His Atlanta-based business manager, Lorne Clarke — who competes in CrossFit, a fast-growing workout sport in which Paleo eating is prevalent — got Griffin to join him for a 100-day Paleo challenge. Griffin did a modified version, incorporating some rice and other quality starches (sweet potatoes, occasional white potatoes) to fuel his activity level. He’s stuck with it ever since.
“Nutrition has been huge for me,” Griffin said. “I don’t exactly do Paleo, but I still don’t eat gluten.”
When Griffin and Chris Kaman were teammates before the 2011 lockout, they worked with LA nutritionist Meg Mangano to focus their eating habits for performance. Kaman, now a Laker, has since become one of the biggest proponents of a low-carb, high-fat, grass-fed nutritional program that his new team implemented last season.

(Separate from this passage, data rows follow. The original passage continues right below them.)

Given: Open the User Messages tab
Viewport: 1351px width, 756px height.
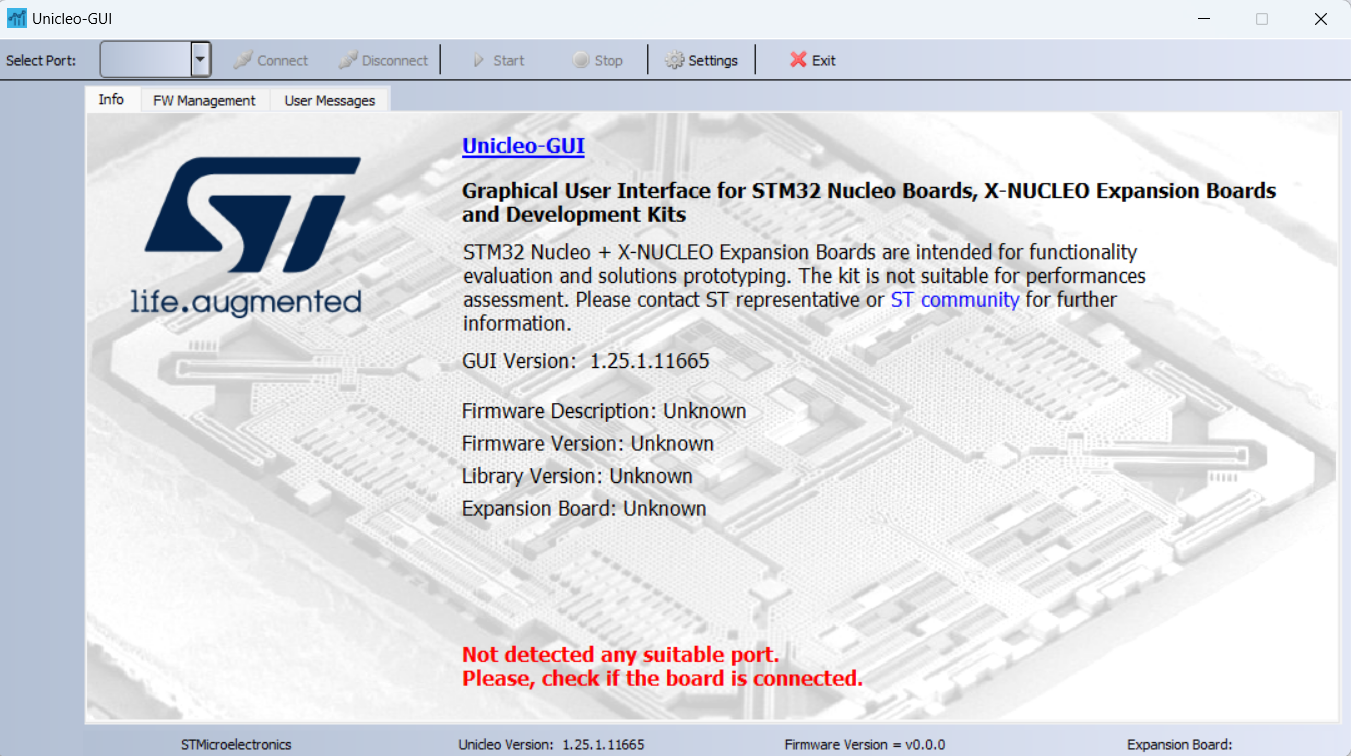Looking at the screenshot, I should pos(329,99).
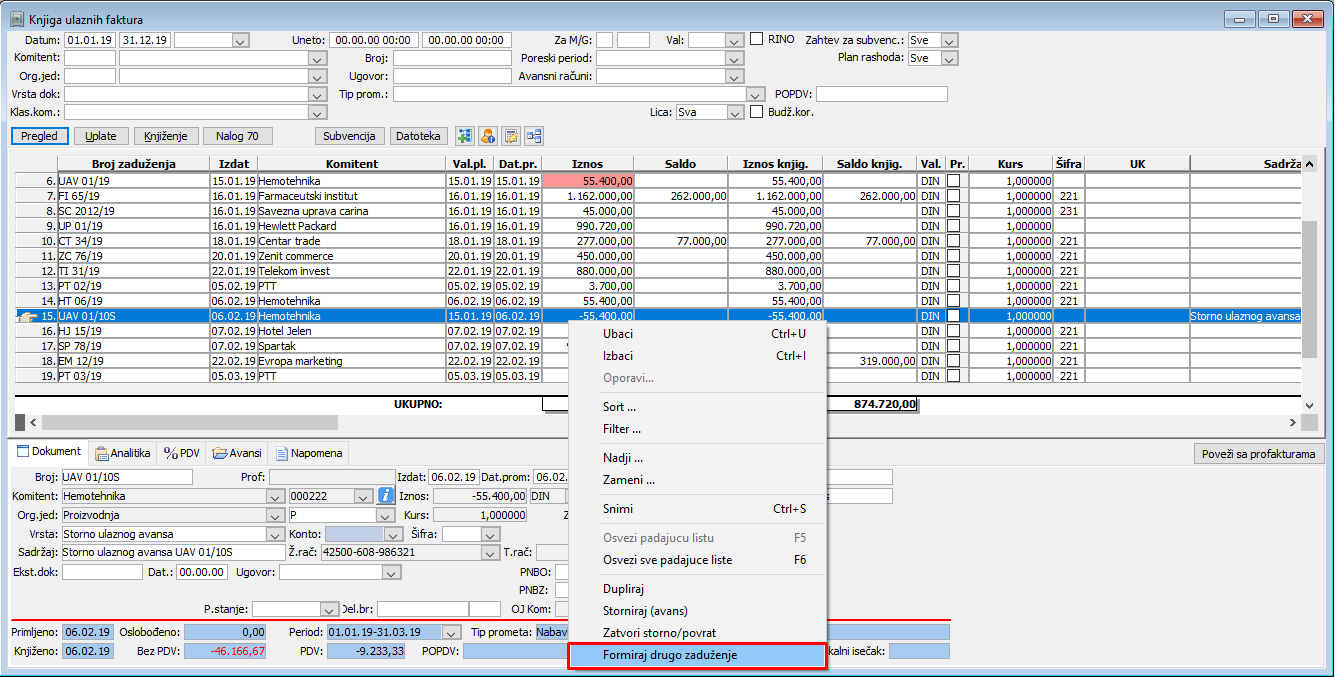1335x677 pixels.
Task: Click the Broj field containing UAV 01/10S
Action: [x=126, y=477]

Mangano has since been hired by the Clippers, who this season offered players the chance to take blood tests to detect food sensitivities and allergies. Griffin said about half the team took the test, and several players — including himself –learned they have some level of gluten sensitivity. Chris Paul was crestfallen to learn he’s allergic to eggs, Griffin said.
“She does all our meals at the hotel, on the plane and in the locker room,” Griffin said. “Every time we have a meal, there’s gluten-free options. Everybody’s taking care of themselves. They make it really easy.”
On a recent road trip to Houston, the postgame buffet featured a giant tray of gluten-free pasta and ground turkey, plus plenty of vegetables and fruit.
“Some guys do the buffet thing,” Griffin said. “You have an option to have a separate plate made up for you, but I like to make my own plate. There’s options for everything.”